Slava est le seul civil de cette délégation. C'est à lui que nous devons d'avoir arrangé, sans nous connaître, les derniers moments périlleux de notre situation. Il se trouve être aussi le président du Yacht club de "voiles de toutes sortes" de Mourmansk, avoir participé au fameux périple de l'Apostle Andreï qui réalisa le passage du Nord-Est en 1989, et même, il se souvient de Vagabond pour l'avoir vu lors de son passage du Nord-Ouest, il en a un beau poster chez lui ! C'est un plaisir de le rencontrer. Homme de la situation jusqu'au bout, il arrange en un rien de temps le retour de David pour Paris dès le lendemain matin 6h !

Au travers de nos échanges avec les russes tout au long de cette journée, nous réalisons combien ils se sentent prisonniers de leur bureaucratie, quel contraste existe entre les individus et les administrations auxquelles ils sont soumis.

20 juin

Notre capitaine, seul responsable de la marche de son bateau, a été passible de prison ou d'une amende avec mauvaise mention sur son passeport, pour avoir enfreint la loi en naviguant dans une zone militaire… Malgré les feux verts donnés à chaque contact avec les gardes-côtes russes ! Ce coup-ci, nos nouveaux bienfaiteurs sont la vice-recteur et le directeur des échanges internationaux de l'Université Technique de la Province de Mourmansk, personnages de poids dans la ville : finalement, grâce à leurs interventions répétées, et à la liste des contacts radios hâtivement répertoriés juste avant la dernière visite du douanier, Eric n'aura pas l'ombre d'un souci !

Un véritable échange s'installe entre cette université et Vagabond. Leurs bureaux nous sont ouverts pour travailler, se connecter, et la visite de cette immense institution propriétaire du plus grand voilier du monde, le Sedov, nous laisse admiratif. Leur section maritime n'a rien à envier à notre école de la Marine Marchande française, avec simulateurs en tous genre et matériel au top niveau, contrastant avec la vétusté des lieux ; si Céline pouvait voir ça !

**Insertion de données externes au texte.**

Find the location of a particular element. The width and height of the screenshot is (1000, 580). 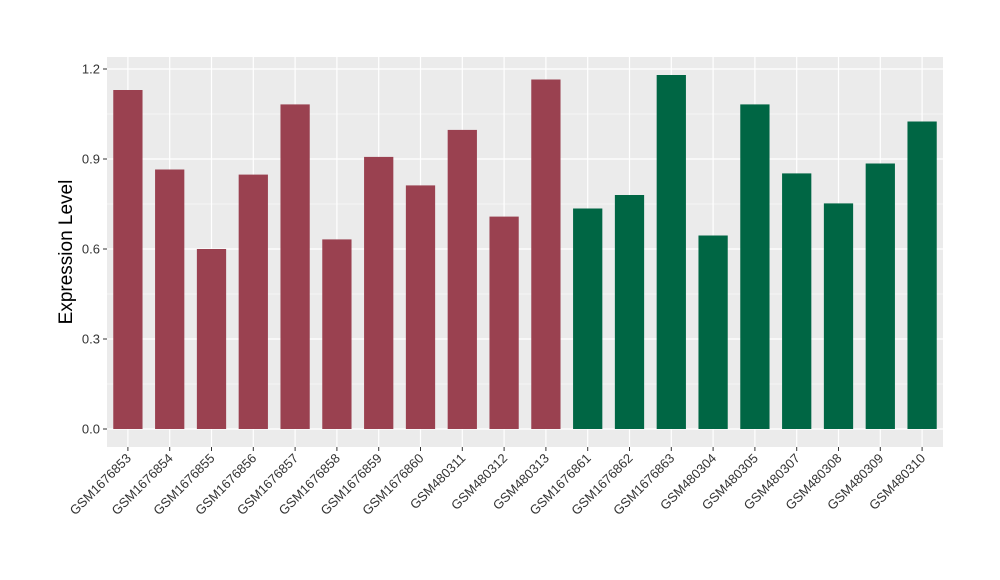

bar-GSM480312 is located at coordinates (504, 322).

Cette université semble aussi être le lieu consacré pour toute ouverture extra-Russie : les dirigeants travaillent avec intelligence au développement des liens culturels entre les pays du nord, avec une conscience aiguë de leur isolement. Entre Mourmansk et Saint-Pétersbourg, il y a 36h de train et s'ils se trouvent laissés pour compte, point de laisser aller n'existe. Pour exemple, l'idée d'une semaine culturelle française a été lancée pour la fin de l'année 2002, afin de mettre à l'honneur toute les formes de notre culture, danse, musique, arts, littérature… Avis à vous, associations, groupes culturels et individus, vous êtes attendus dans la plus grande ville du Nord ! (pour vous mettre en relation ou en savoir plus, france[a]vagabond.fr).

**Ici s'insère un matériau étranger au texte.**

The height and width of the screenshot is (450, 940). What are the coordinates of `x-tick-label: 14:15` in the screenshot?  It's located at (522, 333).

Malgré cette belle ambiance ensoleillée, Eric, Gérard, Karen et moi assurons notre tour de garde sur Vagabond et nous ne manquons pas certaines scènes pittoresques : une fillette de 8 ans s'entraînant solennellement à saluer, faire demi-tour et marcher au pas, un casque sur la tête le long de la coursive d'un vieux remorqueur, un groupe scolaire venu dessiner devant le port, élaguant du papier toute forme de ferraille rouillée qui jonche pourtant le paysage, ou bien nous même, sous les feux de la télé russe, répétant docilement les scènes demandées !

Dans une douzaine de jours nous en saurons plus sur notre avancée vers l'Est, densité des glaces et des administrations oblige… Mais Mourmansk saura nous occuper, sans nul doute!